Werden Sie gegen oder für das Selbstbestimmungsgesetz stimmen? Einem Gesetz, das Menschen zwischen 14 und 18 Jahren eine sexuelle Selbstbestimmtheit voraussetzt, die die wenigsten haben.
Es gibt weltweit zahlreiche Belege von dem Leid der Betroffenen, die als Jugendliche eine derart lebensverändernde Entscheidung getroffen haben und anschließend mit den Folgen leben müssen.
Sehr geehrter Herr E.
vielen Dank für Ihre Nachricht.
Ich habe am 12.04.24 für die Pläne der Bundesregierung für ein „Gesetz über die Selbstbestimmung in Bezug auf den Geschlechtseintrag und zur Änderung weiterer Vorschriften“(20/9049) in einer vom Ausschuss für Familie, Senioren, Frauen und Jugend geänderten Fassung (20/11004) gestimmt.
Nach über 40 Jahren schaffen wir das mehrfach vom Bundesverfassungsgericht beanstandete sogenannte „Transsexuellengesetz“ ab und ersetzen es durch ein Selbstbestimmungsgesetz (SBGG). Es stärkt die Rechte von Personen, die sich nicht mit dem nach der Geburt zugewiesenen Geschlechtseintrag identifizieren. Dadurch bauen wir eine staatliche Diskriminierung ab und erleichtern den Alltag von trans*, inter und nicht-binären Menschen.

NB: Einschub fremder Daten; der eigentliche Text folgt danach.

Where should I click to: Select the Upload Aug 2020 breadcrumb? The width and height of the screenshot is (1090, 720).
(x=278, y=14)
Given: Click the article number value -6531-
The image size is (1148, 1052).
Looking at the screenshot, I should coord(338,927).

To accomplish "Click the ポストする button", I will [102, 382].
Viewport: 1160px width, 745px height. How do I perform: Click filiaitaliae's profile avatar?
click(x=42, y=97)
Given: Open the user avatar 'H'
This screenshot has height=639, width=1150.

Das Gesetz regelt explizit keine Fragen der körperlichen Geschlechtsangleichung. Darum kümmern sich medizinische Fachgesellschaften auf der Grundlage wissenschaftlicher Erkenntnisse.
In Ihrer Frage sprechen Sie ganz konkret die betroffenen Menschen im Alter zwischen 14 und 18 Jahren an.
Hierzu kann ich Ihnen mitteilen, dass der Entwurf der Bundesregierung im Laufe des parlamentarischen wesentlich verbessert werden konnte.
Klargestellt wurde, dass Minderjährige den Antrag auf Änderung des Geschlechtseintrags nicht allein stellen können. Eine beschränkt geschäftsfähige, minderjährige Person, die das 14. Lebensjahr vollendet hat, kann die Erklärungen zur Änderung des Geschlechtseintrags und der Vornamen zwar selbst abgeben. Es bedarf hierzu jedoch der Zustimmung der gesetzlichen Vertretung.
In den Fällen, in denen die Sorgeberechtigten der Änderungserklärung nicht zustimmen, sollen Familiengerichte orientiert am Kindeswohl die Zustimmung der Eltern ersetzen können und auf eine Befriedung familieninterner Konflikte hinwirken – wie auch in allen anderen so gelagerten Konstellationen im Familienrecht.
Auch die Vorgaben zur Beratungspflicht von Minderjährigen haben wir im parlamentarischen Verfahren aufgegriffen, um so der besonderen Schutzbedürftigkeit von Jugendlichen gerecht zu werden.
Sie müssen versichern, dass sie entsprechend beraten sind. Eine Beratung kann beispielsweise durch Peer-Beratungen, Kinder- und Jugendpsychologen und öffentliche oder freie Träger der Kinder- und Jugendhilfe erfolgen. Eine Nachweispflicht für solche Beratungsgespräche (wie sie im Kontext beispielsweise von Schwangerschaftsabbrüchen aus guten Gründen kritisiert wird) besteht nicht.